Abstract The experiments Phebus FP FPT-0 to FPT-3 tests conducted by IRSN have produced a large quantity of data on fission product, structural material and actinide release under prototypic nuclear reactor accident conditions that form a consistent set of data suitable for assessment of release models implemented in severe accident codes. Additionally, FPT4 provides valuable complementary data in a late phase debris bed geometry. Based on on-line and post-test measurements, the release of the main fission products could be assessed as well as their release kinetics in relation with bundle degradation progresses. Noble gases (Xe, Kr) are considered as very highly volatile; the other fission products can be classified as high-volatile (Cs, I, Te, Mo), semi-volatile (Rb) and low-volatile (Ru, Ba, La).

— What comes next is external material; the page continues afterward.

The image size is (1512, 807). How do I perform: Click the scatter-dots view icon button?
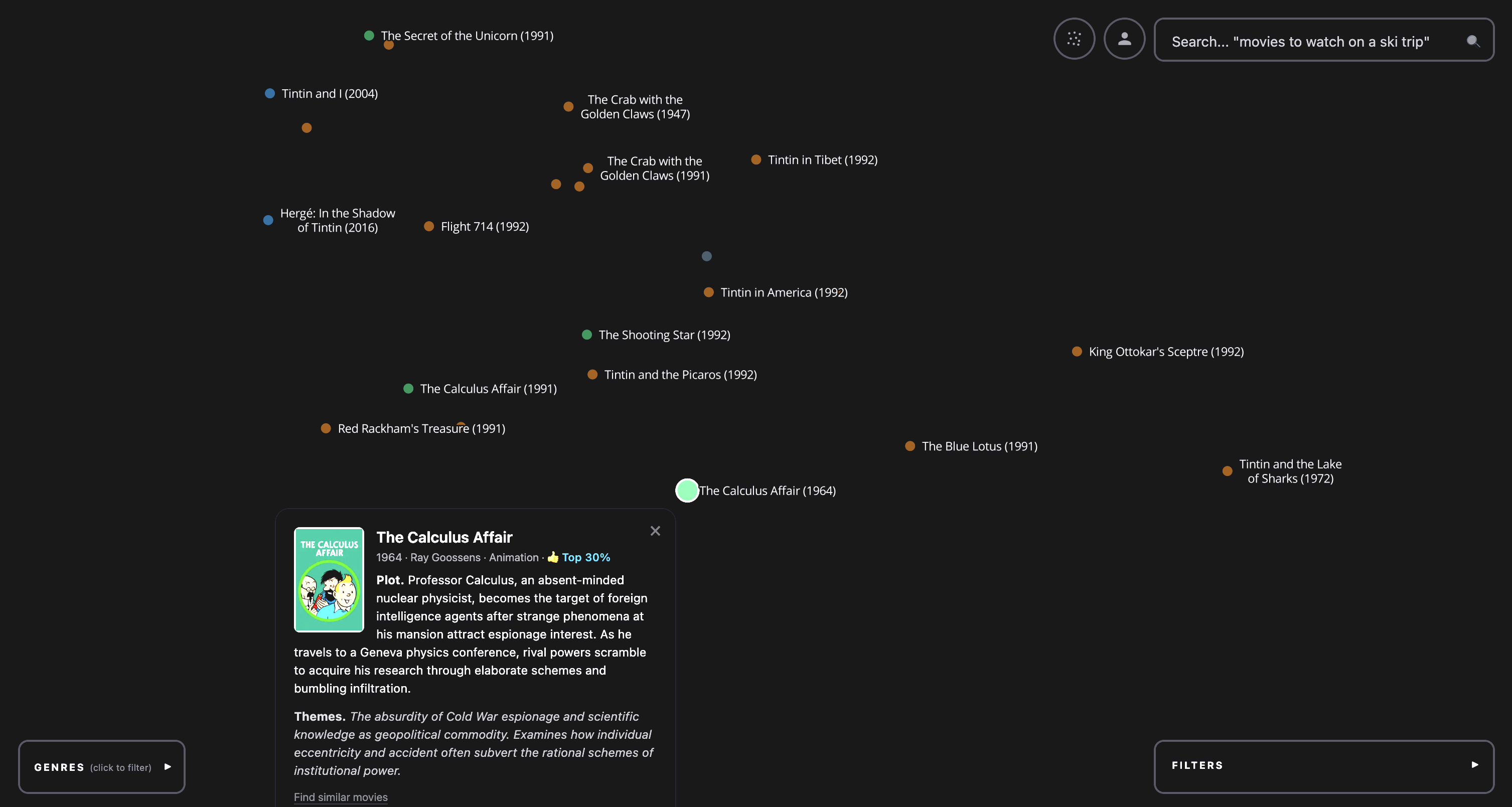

Release of fission products is observed mainly in the oxidation phases, with the proportions depending on the elements concerned. Molten pool formation corresponds to a decrease of the release process. Post-test gamma-measurements show that deposition of fission products over the upper parts of the fuel rods is important with lower steam flow rates as given in FPT2 and FPT3. The fuel material fractional release (mainly U) is very low but could represent a significant fraction of the transported aerosol mass (FPT0 and FPT1). Release from the silver–indium–cadmium control rod is characterised by the initial Cd burst release on failure of the control rod, followed by a steady release of Ag, In and Cd from the molten absorber pool remaining in the stub. These elements are important as they can affect the physical and chemical forms of fission products such as iodine, hence their transmission to the containment. A large boron release, linked to an extended degradation of the boron carbide control rod, was observed during FPT3. The established link between bundle degradation and release mechanisms is clearly confirmed for both fuel and control rod materials, with the release being dependent on temperature, burnup, interactions between fuel and structural materials (mainly Zircaloy cladding, i.e. for Ba) and atmosphere (oxidising/reducing conditions, as can be noticed for Mo, Sn and Te), and mass flow rate. Comparison with the results of separate-effects test series (VERCORS, QUENCH) performed under similar temperature and atmosphere conditions will also be presented.